“Os jovens hoje não sabem correr”
Sérgio Santos é um homem dedicado ao desporto que orientou grandes figuras do triatlo nacional
Foi treinador de Vanessa Fernandes, João Pereira ou João Silva, grandes figuras do triatlo nacional e mundial, até aceitar o desafio de trabalhar na empresa municipal DESMOR, em Rio Maior. Nessa cidade, Sérgio Santos assentou arraiais e criou recentemente a sua própria empresa, dedicada ao treino desportivo e não só.
Qual é a receita para se fabricar um campeão?
A primeira tem a ver com o trabalho, não só do atleta mas de todas as pessoas envolvidas no processo. Sabemos que o talento é decisivo, mas também sabemos que nos desportos de resistência, cada vez mais, o trabalho é que é o factor diferenciador.
E a capacidade de sofrimento?
O desporto é um processo voluntário e sofrimento não me parece uma palavra adequada. Seja como for, tem que haver muito trabalho, muita dedicação e persistência. É isso que faz a grande diferença a nível dos resultados, nomeadamente nos desportos de resistência.
Tem fama de espremer os seus atletas até ao tutano. Sem um bom treinador não há bons resultados?
Posso dizer que sou relativamente exigente mas também adapto esse grau de exigência aos atletas que treino. A minha bitola é aquilo que é necessário para se ser o melhor do mundo. O grau de exigência é inevitável se se quer estar ao nível dos melhores.
Já desencorajou algum atleta por perceber que nunca iria longe na alta competição?
Não desencorajei mas já fui suficientemente honesto para conseguir dizer a um atleta que devia realinhar os seus objectivos ou devia apontar para outro tipo de realidade desportiva. Os treinadores têm a obrigação de ser honestos.
E não criarem falsas expectativas...
Temos que fazer corresponder aquilo que é o trabalho que fazemos, os resultados obtidos, ao nosso discurso.

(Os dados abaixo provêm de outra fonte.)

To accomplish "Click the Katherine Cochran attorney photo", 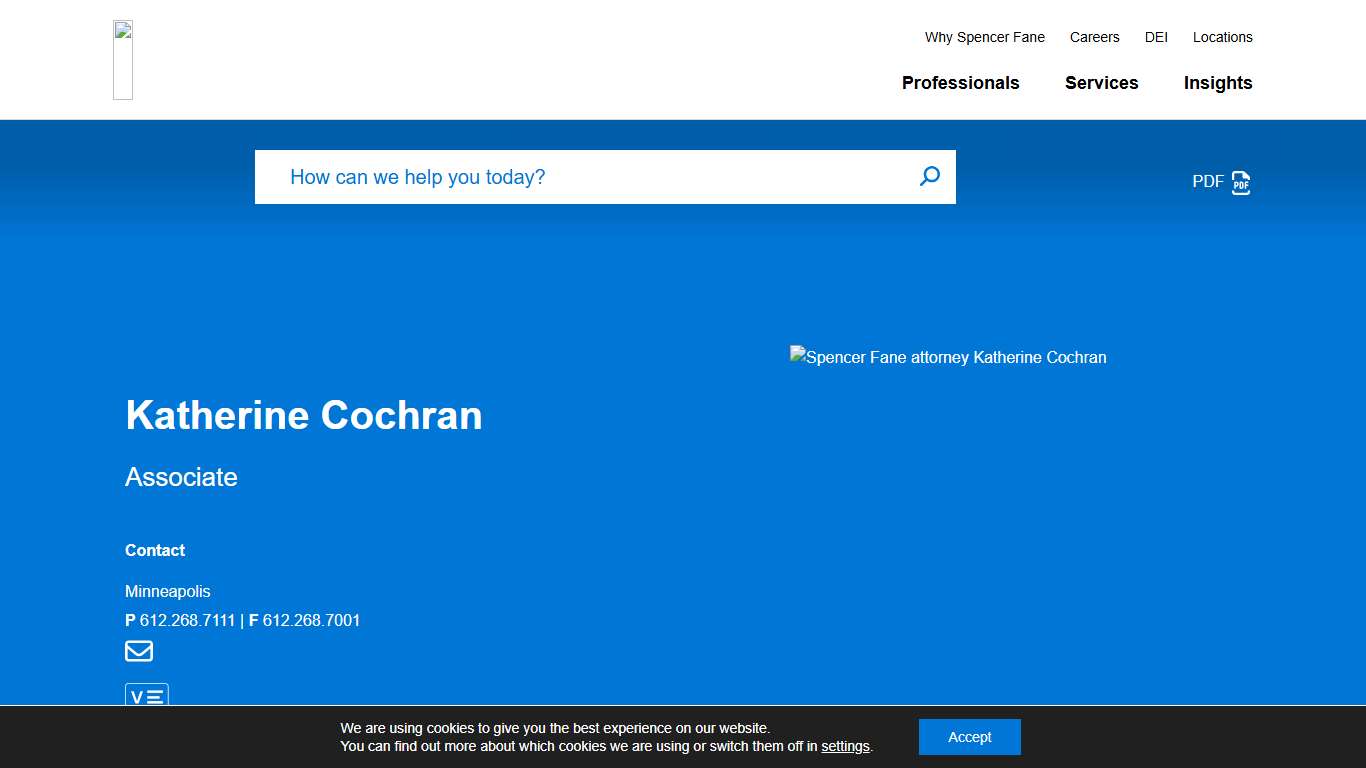I will pos(948,357).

E se percebemos que um atleta está com expectativas demasiado elevadas, temos de conseguir dizer-lhe até onde é que consideramos que ele pode chegar.
Neste momento temos atletas com condições para lutar por uma medalha olímpica no triatlo?
Temos claramente pelo menos dois rapazes com larga experiência, o João Pereira e o João Silva, que não sendo favoritos são mesmo assim atletas que num dia especial podem ir ao pódio nos Jogos Olímpicos. Eles sabem disso.
Há no Ribatejo diversos clubes de triatlo que têm alcançado resultados importantes. Qual a razão para a popularidade dessa modalidade que envolve três desportos (corrida, natação e ciclismo)?
Tem muito a ver com as pessoas dispostas a dinamizar projectos. E aqui no Ribatejo foi acontecendo. O facto do António Jordan ter vindo para Almeirim e Alpiarça, o facto de aqui em Rio Maior o Duarte Marques ter ido aos Jogos Olímpicos e depois nós fazermos uma aposta clara em projectos de triatlo, tudo isso contribuiu. Houve muitas pessoas que se dedicaram ao triatlo e foram determinantes para que isso acontecesse.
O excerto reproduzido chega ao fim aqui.